Aim of the task: Arrange the following records as a numbered list, leaving out any blank lines.
----
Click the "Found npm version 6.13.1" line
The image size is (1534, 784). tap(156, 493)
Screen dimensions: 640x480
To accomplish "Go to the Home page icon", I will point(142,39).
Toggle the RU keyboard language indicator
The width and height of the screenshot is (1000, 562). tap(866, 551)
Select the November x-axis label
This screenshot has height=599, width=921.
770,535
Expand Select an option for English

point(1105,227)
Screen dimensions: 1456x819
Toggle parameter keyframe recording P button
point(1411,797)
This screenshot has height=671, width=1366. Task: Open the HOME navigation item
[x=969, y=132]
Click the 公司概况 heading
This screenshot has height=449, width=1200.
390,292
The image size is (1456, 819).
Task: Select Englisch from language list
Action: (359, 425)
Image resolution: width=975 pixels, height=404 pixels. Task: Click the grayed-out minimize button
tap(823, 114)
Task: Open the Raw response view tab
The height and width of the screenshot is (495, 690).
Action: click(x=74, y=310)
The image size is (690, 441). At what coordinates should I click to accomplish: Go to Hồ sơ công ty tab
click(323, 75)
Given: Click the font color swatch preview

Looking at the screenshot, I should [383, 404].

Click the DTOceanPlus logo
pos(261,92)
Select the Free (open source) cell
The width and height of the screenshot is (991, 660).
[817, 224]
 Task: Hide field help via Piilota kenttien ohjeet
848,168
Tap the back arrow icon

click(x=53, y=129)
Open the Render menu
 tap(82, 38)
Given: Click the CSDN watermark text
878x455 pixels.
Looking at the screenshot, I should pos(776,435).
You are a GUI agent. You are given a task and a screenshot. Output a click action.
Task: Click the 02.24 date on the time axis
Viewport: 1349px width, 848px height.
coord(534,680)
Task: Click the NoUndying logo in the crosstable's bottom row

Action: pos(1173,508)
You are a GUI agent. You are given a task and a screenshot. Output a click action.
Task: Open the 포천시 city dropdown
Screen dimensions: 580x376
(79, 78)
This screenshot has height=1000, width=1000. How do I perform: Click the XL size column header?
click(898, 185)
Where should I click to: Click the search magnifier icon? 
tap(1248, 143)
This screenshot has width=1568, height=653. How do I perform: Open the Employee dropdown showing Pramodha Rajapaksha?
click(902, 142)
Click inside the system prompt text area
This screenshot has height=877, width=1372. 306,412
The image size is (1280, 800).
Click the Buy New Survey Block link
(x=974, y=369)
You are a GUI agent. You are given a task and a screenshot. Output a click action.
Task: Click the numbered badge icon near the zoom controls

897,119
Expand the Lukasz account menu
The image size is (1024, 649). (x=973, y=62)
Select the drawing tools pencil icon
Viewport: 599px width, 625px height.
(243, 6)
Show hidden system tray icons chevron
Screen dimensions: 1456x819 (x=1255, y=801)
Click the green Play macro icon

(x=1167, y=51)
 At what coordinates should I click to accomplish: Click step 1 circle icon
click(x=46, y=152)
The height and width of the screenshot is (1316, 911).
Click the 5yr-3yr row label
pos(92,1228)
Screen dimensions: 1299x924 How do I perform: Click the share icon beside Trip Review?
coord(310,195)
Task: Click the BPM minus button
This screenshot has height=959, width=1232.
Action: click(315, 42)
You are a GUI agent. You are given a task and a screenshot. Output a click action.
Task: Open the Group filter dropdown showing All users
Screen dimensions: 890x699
----
Written answer:
1. Click the "Found npm version 6.13.1" line
2. The image size is (1534, 784). tap(156, 493)
3. Screen dimensions: 640x480
4. To accomplish "Go to the Home page icon", I will point(142,39).
5. Toggle the RU keyboard language indicator
6. The width and height of the screenshot is (1000, 562). tap(866, 551)
7. Select the November x-axis label
8. This screenshot has height=599, width=921.
9. 770,535
10. Expand Select an option for English
11. point(1105,227)
12. Screen dimensions: 1456x819
13. Toggle parameter keyframe recording P button
14. point(1411,797)
15. This screenshot has height=671, width=1366. Task: Open the HOME navigation item
16. [x=969, y=132]
17. Click the 公司概况 heading
18. This screenshot has height=449, width=1200.
19. 390,292
20. The image size is (1456, 819).
21. Task: Select Englisch from language list
22. Action: (359, 425)
23. Image resolution: width=975 pixels, height=404 pixels. Task: Click the grayed-out minimize button
24. tap(823, 114)
25. Task: Open the Raw response view tab
26. The height and width of the screenshot is (495, 690).
27. Action: click(x=74, y=310)
28. The image size is (690, 441). At what coordinates should I click to accomplish: Go to Hồ sơ công ty tab
29. click(323, 75)
30. Given: Click the font color swatch preview
31. Looking at the screenshot, I should [383, 404].
32. Click the DTOceanPlus logo
33. pos(261,92)
34. Select the Free (open source) cell
35. The width and height of the screenshot is (991, 660).
36. [817, 224]
37.  Task: Hide field help via Piilota kenttien ohjeet
38. 848,168
39. Tap the back arrow icon
40. click(x=53, y=129)
41. Open the Render menu
42.  tap(82, 38)
43. Given: Click the CSDN watermark text
44. 878x455 pixels.
45. Looking at the screenshot, I should pos(776,435).
46. You are a GUI agent. You are given a task and a screenshot. Output a click action.
47. Task: Click the 02.24 date on the time axis
48. Viewport: 1349px width, 848px height.
49. coord(534,680)
50. Task: Click the NoUndying logo in the crosstable's bottom row
51. Action: pos(1173,508)
52. You are a GUI agent. You are given a task and a screenshot. Output a click action.
53. Task: Open the 포천시 city dropdown
54. Screen dimensions: 580x376
55. (79, 78)
56. This screenshot has height=1000, width=1000. How do I perform: Click the XL size column header?
57. click(898, 185)
58. Where should I click to: Click the search magnifier icon? 
59. tap(1248, 143)
60. This screenshot has width=1568, height=653. How do I perform: Open the Employee dropdown showing Pramodha Rajapaksha?
61. click(902, 142)
62. Click inside the system prompt text area
63. This screenshot has height=877, width=1372. 306,412
64. The image size is (1280, 800).
65. Click the Buy New Survey Block link
66. (x=974, y=369)
67. You are a GUI agent. You are given a task and a screenshot. Output a click action.
68. Task: Click the numbered badge icon near the zoom controls
69. 897,119
70. Expand the Lukasz account menu
71. The image size is (1024, 649). (x=973, y=62)
72. Select the drawing tools pencil icon
73. Viewport: 599px width, 625px height.
74. (243, 6)
75. Show hidden system tray icons chevron
76. Screen dimensions: 1456x819 (x=1255, y=801)
77. Click the green Play macro icon
78. (x=1167, y=51)
79.  At what coordinates should I click to accomplish: Click step 1 circle icon
80. click(x=46, y=152)
81. The height and width of the screenshot is (1316, 911).
82. Click the 5yr-3yr row label
83. pos(92,1228)
84. Screen dimensions: 1299x924 How do I perform: Click the share icon beside Trip Review?
85. coord(310,195)
86. Task: Click the BPM minus button
87. This screenshot has height=959, width=1232.
88. Action: click(315, 42)
89. You are a GUI agent. You are given a task and a screenshot. Output a click action.
90. Task: Open the Group filter dropdown showing All users
91. Screen dimensions: 890x699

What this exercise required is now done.